==== EXCERPTED RECORDS

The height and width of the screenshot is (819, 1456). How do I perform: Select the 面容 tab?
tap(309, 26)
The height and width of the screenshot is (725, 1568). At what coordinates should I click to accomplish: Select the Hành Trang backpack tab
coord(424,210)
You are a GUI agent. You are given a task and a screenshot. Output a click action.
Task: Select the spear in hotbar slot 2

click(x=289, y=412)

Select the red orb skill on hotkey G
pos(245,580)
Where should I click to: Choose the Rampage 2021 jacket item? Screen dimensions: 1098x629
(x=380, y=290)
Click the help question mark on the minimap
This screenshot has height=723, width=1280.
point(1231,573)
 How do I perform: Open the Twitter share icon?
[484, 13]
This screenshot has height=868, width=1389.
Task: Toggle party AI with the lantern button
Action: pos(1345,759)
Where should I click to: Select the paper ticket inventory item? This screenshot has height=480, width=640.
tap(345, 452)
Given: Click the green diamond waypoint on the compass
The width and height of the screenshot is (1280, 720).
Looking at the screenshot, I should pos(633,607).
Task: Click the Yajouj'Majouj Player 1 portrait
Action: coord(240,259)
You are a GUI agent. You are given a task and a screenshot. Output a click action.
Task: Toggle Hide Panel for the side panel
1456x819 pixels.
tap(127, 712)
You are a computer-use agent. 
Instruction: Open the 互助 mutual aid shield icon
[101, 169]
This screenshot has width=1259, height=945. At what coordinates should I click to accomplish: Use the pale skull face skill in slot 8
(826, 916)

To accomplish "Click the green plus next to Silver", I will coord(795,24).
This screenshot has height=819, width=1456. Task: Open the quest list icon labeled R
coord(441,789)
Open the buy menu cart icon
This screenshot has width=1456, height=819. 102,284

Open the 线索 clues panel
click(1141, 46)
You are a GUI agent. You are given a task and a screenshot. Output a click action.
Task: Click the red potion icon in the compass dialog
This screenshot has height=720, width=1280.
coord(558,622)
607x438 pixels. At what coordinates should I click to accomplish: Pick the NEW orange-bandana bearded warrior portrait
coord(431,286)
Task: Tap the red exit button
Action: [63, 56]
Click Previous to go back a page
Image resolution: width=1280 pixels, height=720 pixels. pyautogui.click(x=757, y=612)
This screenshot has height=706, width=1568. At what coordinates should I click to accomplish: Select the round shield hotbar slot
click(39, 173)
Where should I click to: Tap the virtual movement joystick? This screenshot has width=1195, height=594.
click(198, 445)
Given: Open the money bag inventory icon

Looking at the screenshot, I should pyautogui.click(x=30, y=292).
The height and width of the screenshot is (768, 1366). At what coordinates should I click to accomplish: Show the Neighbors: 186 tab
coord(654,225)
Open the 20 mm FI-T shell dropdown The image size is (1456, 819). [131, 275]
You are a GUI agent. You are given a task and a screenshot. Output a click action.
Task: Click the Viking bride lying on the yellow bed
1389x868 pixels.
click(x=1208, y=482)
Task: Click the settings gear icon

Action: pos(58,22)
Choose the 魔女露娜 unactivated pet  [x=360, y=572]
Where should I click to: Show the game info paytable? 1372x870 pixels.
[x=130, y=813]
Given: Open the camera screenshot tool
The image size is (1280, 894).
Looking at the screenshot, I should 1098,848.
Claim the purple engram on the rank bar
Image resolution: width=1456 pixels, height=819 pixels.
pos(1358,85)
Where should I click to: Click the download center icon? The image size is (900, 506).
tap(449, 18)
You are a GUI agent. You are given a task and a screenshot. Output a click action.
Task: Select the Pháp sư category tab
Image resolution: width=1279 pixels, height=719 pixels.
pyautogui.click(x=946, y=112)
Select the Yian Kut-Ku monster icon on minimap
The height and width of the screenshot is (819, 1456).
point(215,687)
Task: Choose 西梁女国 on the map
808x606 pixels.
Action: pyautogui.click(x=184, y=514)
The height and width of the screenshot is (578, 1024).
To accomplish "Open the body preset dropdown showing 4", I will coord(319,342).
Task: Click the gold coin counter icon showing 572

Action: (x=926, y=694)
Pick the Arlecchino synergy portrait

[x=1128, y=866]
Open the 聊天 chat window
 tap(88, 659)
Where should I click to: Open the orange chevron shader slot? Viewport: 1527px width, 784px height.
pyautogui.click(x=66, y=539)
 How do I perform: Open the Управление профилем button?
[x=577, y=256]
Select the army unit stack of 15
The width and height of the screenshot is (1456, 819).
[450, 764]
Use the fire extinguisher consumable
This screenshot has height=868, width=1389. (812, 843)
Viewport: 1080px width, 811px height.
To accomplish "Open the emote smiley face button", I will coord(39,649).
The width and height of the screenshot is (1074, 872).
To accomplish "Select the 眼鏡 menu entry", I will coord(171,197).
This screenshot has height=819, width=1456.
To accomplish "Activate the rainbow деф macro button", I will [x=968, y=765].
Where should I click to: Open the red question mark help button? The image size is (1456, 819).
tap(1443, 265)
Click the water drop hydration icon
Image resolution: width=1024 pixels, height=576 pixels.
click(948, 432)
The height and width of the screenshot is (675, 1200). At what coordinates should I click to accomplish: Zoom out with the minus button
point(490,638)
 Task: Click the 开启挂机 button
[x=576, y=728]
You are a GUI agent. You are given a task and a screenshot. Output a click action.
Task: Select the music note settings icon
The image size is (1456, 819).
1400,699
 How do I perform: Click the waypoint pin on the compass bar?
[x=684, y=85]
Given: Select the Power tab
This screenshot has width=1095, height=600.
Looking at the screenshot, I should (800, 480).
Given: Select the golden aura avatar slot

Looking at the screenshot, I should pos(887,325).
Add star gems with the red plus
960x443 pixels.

========

EXERCISE DETAILS
Convert every line of the data above into a JSON list of strings, one string per line, and omit the blank lines.

TASK OUTPUT
[
  "The height and width of the screenshot is (819, 1456). How do I perform: Select the 面容 tab?",
  "tap(309, 26)",
  "The height and width of the screenshot is (725, 1568). At what coordinates should I click to accomplish: Select the Hành Trang backpack tab",
  "coord(424,210)",
  "You are a GUI agent. You are given a task and a screenshot. Output a click action.",
  "Task: Select the spear in hotbar slot 2",
  "click(x=289, y=412)",
  "Select the red orb skill on hotkey G",
  "pos(245,580)",
  "Where should I click to: Choose the Rampage 2021 jacket item? Screen dimensions: 1098x629",
  "(x=380, y=290)",
  "Click the help question mark on the minimap",
  "This screenshot has height=723, width=1280.",
  "point(1231,573)",
  " How do I perform: Open the Twitter share icon?",
  "[484, 13]",
  "This screenshot has height=868, width=1389.",
  "Task: Toggle party AI with the lantern button",
  "Action: pos(1345,759)",
  "Where should I click to: Select the paper ticket inventory item? This screenshot has height=480, width=640.",
  "tap(345, 452)",
  "Given: Click the green diamond waypoint on the compass",
  "The width and height of the screenshot is (1280, 720).",
  "Looking at the screenshot, I should pos(633,607).",
  "Task: Click the Yajouj'Majouj Player 1 portrait",
  "Action: coord(240,259)",
  "You are a GUI agent. You are given a task and a screenshot. Output a click action.",
  "Task: Toggle Hide Panel for the side panel",
  "1456x819 pixels.",
  "tap(127, 712)",
  "You are a computer-use agent. ",
  "Instruction: Open the 互助 mutual aid shield icon",
  "[101, 169]",
  "This screenshot has width=1259, height=945. At what coordinates should I click to accomplish: Use the pale skull face skill in slot 8",
  "(826, 916)",
  "To accomplish \"Click the green plus next to Silver\", I will coord(795,24).",
  "This screenshot has height=819, width=1456. Task: Open the quest list icon labeled R",
  "coord(441,789)",
  "Open the buy menu cart icon",
  "This screenshot has width=1456, height=819. 102,284",
  "Open the 线索 clues panel",
  "click(1141, 46)",
  "You are a GUI agent. You are given a task and a screenshot. Output a click action.",
  "Task: Click the red potion icon in the compass dialog",
  "This screenshot has height=720, width=1280.",
  "coord(558,622)",
  "607x438 pixels. At what coordinates should I click to accomplish: Pick the NEW orange-bandana bearded warrior portrait",
  "coord(431,286)",
  "Task: Tap the red exit button",
  "Action: [63, 56]",
  "Click Previous to go back a page",
  "Image resolution: width=1280 pixels, height=720 pixels. pyautogui.click(x=757, y=612)",
  "This screenshot has height=706, width=1568. At what coordinates should I click to accomplish: Select the round shield hotbar slot",
  "click(39, 173)",
  "Where should I click to: Tap the virtual movement joystick? This screenshot has width=1195, height=594.",
  "click(198, 445)",
  "Given: Open the money bag inventory icon",
  "Looking at the screenshot, I should pyautogui.click(x=30, y=292).",
  "The height and width of the screenshot is (768, 1366). At what coordinates should I click to accomplish: Show the Neighbors: 186 tab",
  "coord(654,225)",
  "Open the 20 mm FI-T shell dropdown The image size is (1456, 819). [131, 275]",
  "You are a GUI agent. You are given a task and a screenshot. Output a click action.",
  "Task: Click the Viking bride lying on the yellow bed",
  "1389x868 pixels.",
  "click(x=1208, y=482)",
  "Task: Click the settings gear icon",
  "Action: pos(58,22)",
  "Choose the 魔女露娜 unactivated pet  [x=360, y=572]",
  "Where should I click to: Show the game info paytable? 1372x870 pixels.",
  "[x=130, y=813]",
  "Given: Open the camera screenshot tool",
  "The image size is (1280, 894).",
  "Looking at the screenshot, I should 1098,848.",
  "Claim the purple engram on the rank bar",
  "Image resolution: width=1456 pixels, height=819 pixels.",
  "pos(1358,85)",
  "Where should I click to: Click the download center icon? The image size is (900, 506).",
  "tap(449, 18)",
  "You are a GUI agent. You are given a task and a screenshot. Output a click action.",
  "Task: Select the Pháp sư category tab",
  "Image resolution: width=1279 pixels, height=719 pixels.",
  "pyautogui.click(x=946, y=112)",
  "Select the Yian Kut-Ku monster icon on minimap",
  "The height and width of the screenshot is (819, 1456).",
  "point(215,687)",
  "Task: Choose 西梁女国 on the map",
  "808x606 pixels.",
  "Action: pyautogui.click(x=184, y=514)",
  "The height and width of the screenshot is (578, 1024).",
  "To accomplish \"Open the body preset dropdown showing 4\", I will coord(319,342).",
  "Task: Click the gold coin counter icon showing 572",
  "Action: (x=926, y=694)",
  "Pick the Arlecchino synergy portrait",
  "[x=1128, y=866]",
  "Open the 聊天 chat window",
  " tap(88, 659)",
  "Where should I click to: Open the orange chevron shader slot? Viewport: 1527px width, 784px height.",
  "pyautogui.click(x=66, y=539)",
  " How do I perform: Open the Управление профилем button?",
  "[x=577, y=256]",
  "Select the army unit stack of 15",
  "The width and height of the screenshot is (1456, 819).",
  "[450, 764]",
  "Use the fire extinguisher consumable",
  "This screenshot has height=868, width=1389. (812, 843)",
  "Viewport: 1080px width, 811px height.",
  "To accomplish \"Open the emote smiley face button\", I will coord(39,649).",
  "The width and height of the screenshot is (1074, 872).",
  "To accomplish \"Select the 眼鏡 menu entry\", I will coord(171,197).",
  "This screenshot has height=819, width=1456.",
  "To accomplish \"Activate the rainbow деф macro button\", I will [x=968, y=765].",
  "Where should I click to: Open the red question mark help button? The image size is (1456, 819).",
  "tap(1443, 265)",
  "Click the water drop hydration icon",
  "Image resolution: width=1024 pixels, height=576 pixels.",
  "click(948, 432)",
  "The height and width of the screenshot is (675, 1200). At what coordinates should I click to accomplish: Zoom out with the minus button",
  "point(490,638)",
  " Task: Click the 开启挂机 button",
  "[x=576, y=728]",
  "You are a GUI agent. You are given a task and a screenshot. Output a click action.",
  "Task: Select the music note settings icon",
  "The image size is (1456, 819).",
  "1400,699",
  " How do I perform: Click the waypoint pin on the compass bar?",
  "[x=684, y=85]",
  "Given: Select the Power tab",
  "This screenshot has width=1095, height=600.",
  "Looking at the screenshot, I should (800, 480).",
  "Given: Select the golden aura avatar slot",
  "Looking at the screenshot, I should pos(887,325).",
  "Add star gems with the red plus",
  "960x443 pixels."
]